> _EXCERPTED TEXT_:
################
Not tonight, I’m too tired: Associations between infant sleep, parental sleep, and sexual well-being in new parents

By Lucy Coady

This blog is a summary of our published article: MacKenzie, N. E., Gordon, A. M., Impett, E. A., & Rosen, N. O. (2022). Indirect associations between infant sleep, parental sleep, and sexual well-being in new parent couples. Journal of Family Psychology.

New parents’ sexual frequency and desire fluctuate throughout the transition to parenthood (i.e., the first year after childbirth) [1]. Poorer infant and parental sleep are each associated with lower sexual frequency and desire for new parent couples when comparing groups with poorer sleep to groups with better sleep [2]. Researchers have theorized [3, 4] that one factor that can impact couples’ sexual frequency and desire is the change to their sleep patterns based on both their own and their infant’s sleep, though this has yet to be further examined. We examined how parental sleep could indirectly influence the relationship between infant sleep and sexual frequency and sexual desire in couples, both individually and in comparison with other couples, during the first-year postpartum. Could how your baby sleeps indirectly affect your sex life with your partner? We predicted that this could be the case.

What did we do?

In this study, we recruited 203 couples where the mother was pregnant with their first child (18-24 weeks gestation). Couple members individually completed online self-report surveys at 3-, 6-, 9-, and 12- months postpartum. Surveys included questions regarding their infant’s sleep quality, their own sleep quality, sexual frequency (partnered), and their own sexual desire.

What did we find?
################
> _DATASET ENTRIES_:
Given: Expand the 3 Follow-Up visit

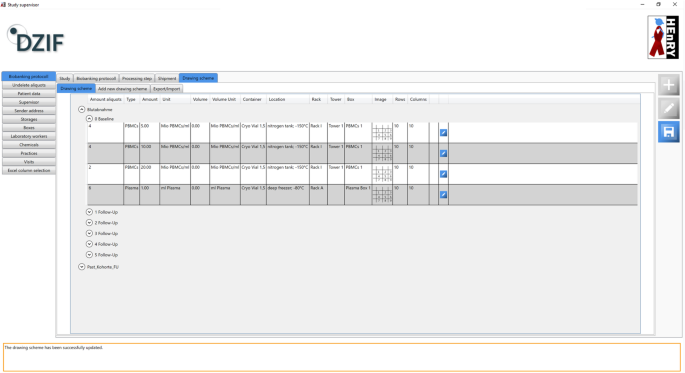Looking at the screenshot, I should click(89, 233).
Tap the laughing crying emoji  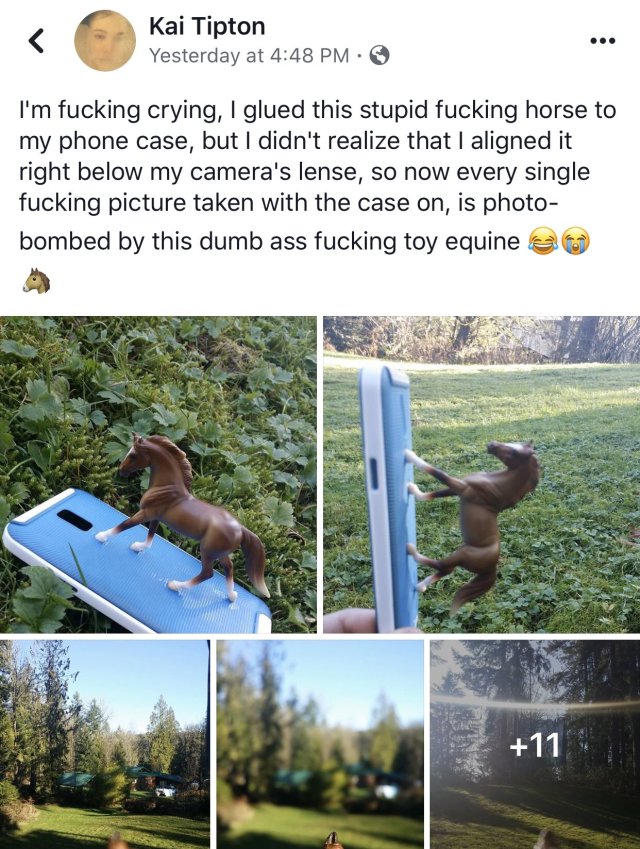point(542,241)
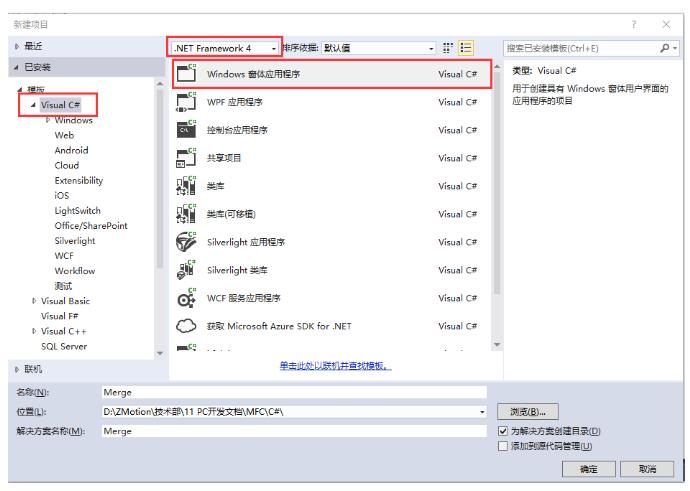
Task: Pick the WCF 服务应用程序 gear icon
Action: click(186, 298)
################
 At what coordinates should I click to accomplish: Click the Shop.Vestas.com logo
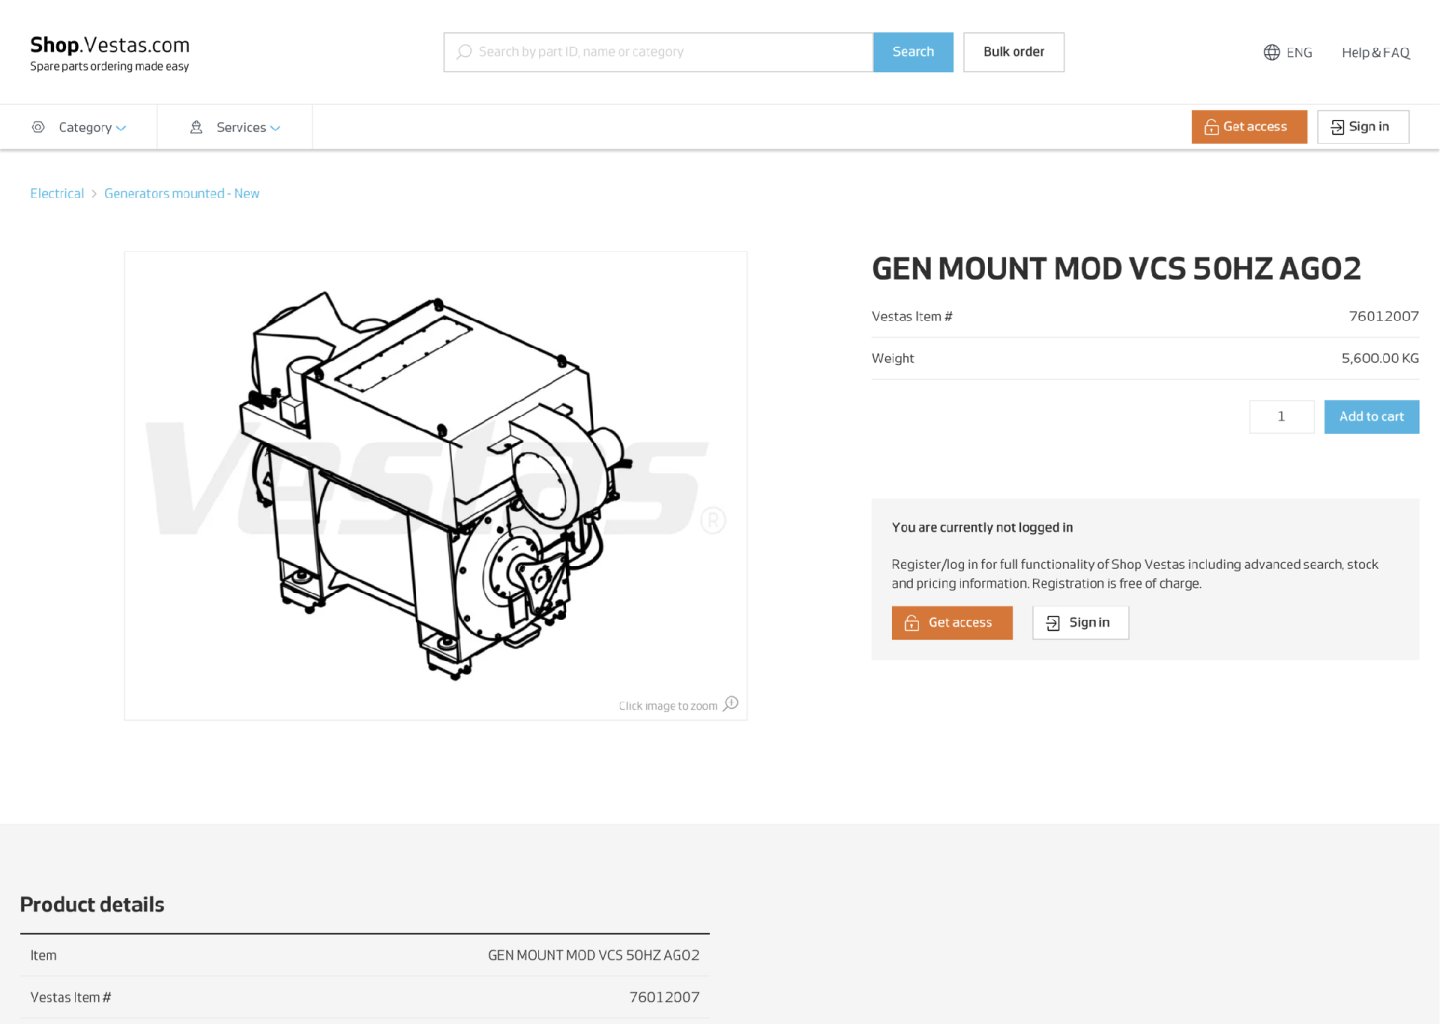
################
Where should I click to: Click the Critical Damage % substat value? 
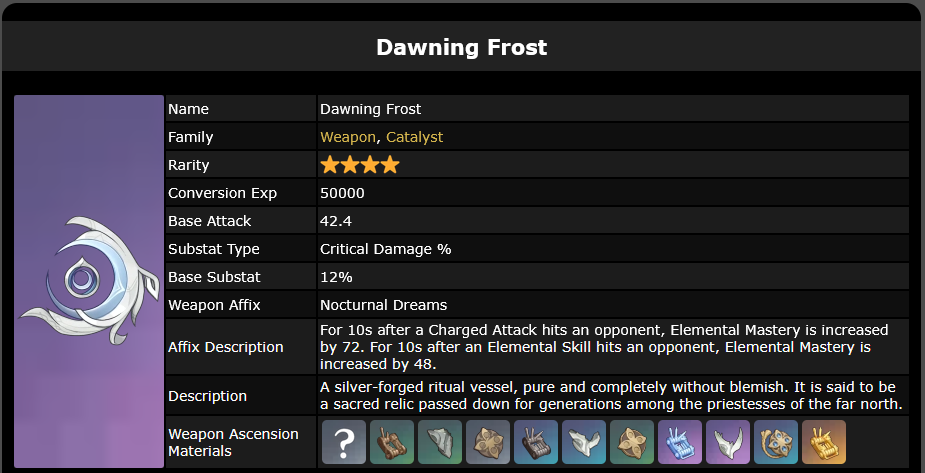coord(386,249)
################
> _EXERCISE INSTRUCTIONS_:
1 – Based on the blog summary on infant sleep and sexual well-being above the listing, decide whether each statement agrees with it. Answer yes or no for each and quote the words that decide it.
(a) The couples were recruited while the mother was pregnant with her second child.
(b) Couple members filled out surveys at 3, 6, 9, and 12 months postpartum.
(c) The researchers expected that a baby's sleep might indirectly affect the couple's sex life.
2 – Pick up the blog summary on infant sleep and sexual well-being, placed before the listing, where it stops and write the next part.

> _ANSWERS GIVEN_:
1 –
(a) No: "the mother was pregnant with their first child"
(b) Yes: "at 3-, 6-, 9-, and 12- months postpartum"
(c) Yes: "We predicted that this could be the case."

2 –
We found that when their infant slept poorly so did both the mother and partner, and poorer sleep was linked to lower sexual frequency. Specifically, our results showed that when the mother reported poorer sleep the couple reported less sexual frequency compared to when they had better sleep. When partners (of mothers) reported sleeping poorly, the couple had less sexual frequently compared to couples where the partner slept well.

Comparing the impacts of sleep on sexual desire, the researchers found that when infants slept poorly, this had an indirect impact on parents’ sexual desire since poorer infant sleep resulted in parents reporting worse sleep. For mothers, there was a significant association between their own poorer sleep and their own reports lower sexual desire. When it came to their partners, those who had poorer sleep, had lower sexual desire compared to other partners who slept better. Importantly, how one partner slept did not affect their partner’s sexual desire.

One factor outside of parental and infant sleep that had an impact on sexual frequency and desire was pain during vaginal intercourse. If the mother experienced pain during vaginal intercourse this impacted sexual frequency more than if their infant slept poorly. When it came to sexual desire, both pain during vaginal intercourse and poorer infant sleep were associated with lower sexual desire for the mother.

What does this mean?

These results indicate that new parents can experience fluctuations when it comes to their infant’s sleep, their own sleep, sexual frequency, and sexual desire. These fluctuations occur for both members of the couple (especially for mothers), as well as in comparison to other couples (especially for partners). Since one parent’s sleep is not associated with the other’s sexual desire, the pathway between sleep and desire is specific to each person’s experience.

It is important for both new parents and clinicians to monitor infant and parent sleep levels when couples experience changes to their sexual frequency and desire. Changes in sexual frequency and desire are common in the transition to parenthood [1,5]. Providing information about these changes can offer some reassurance for couples that experience a change in their sex life after having a baby. It is important for new parents to know that changes to sexual frequency and desire are common and these fluctuations are normal and couples adjust over time.


[1] Rosen, N. O., Dawson, S. J., Leonhardt, N. D., Vannier, S. A., & Impett, E. A. (2021). Trajectories of sexual well-being among couples in the transition to parenthood. Journal of Family Psychology, 35(4), 523–533.

[2] Afsahri, P., Salehnejad, Z., Hekmat, K., Abedi, P., Fakhri, A., & Haghighizadeh, M. (2018). Do sleeping disorders impair sexual function in married Iranian women of reproductive age? Results from a cross-sectional study. Psychiatry Journal, 2018.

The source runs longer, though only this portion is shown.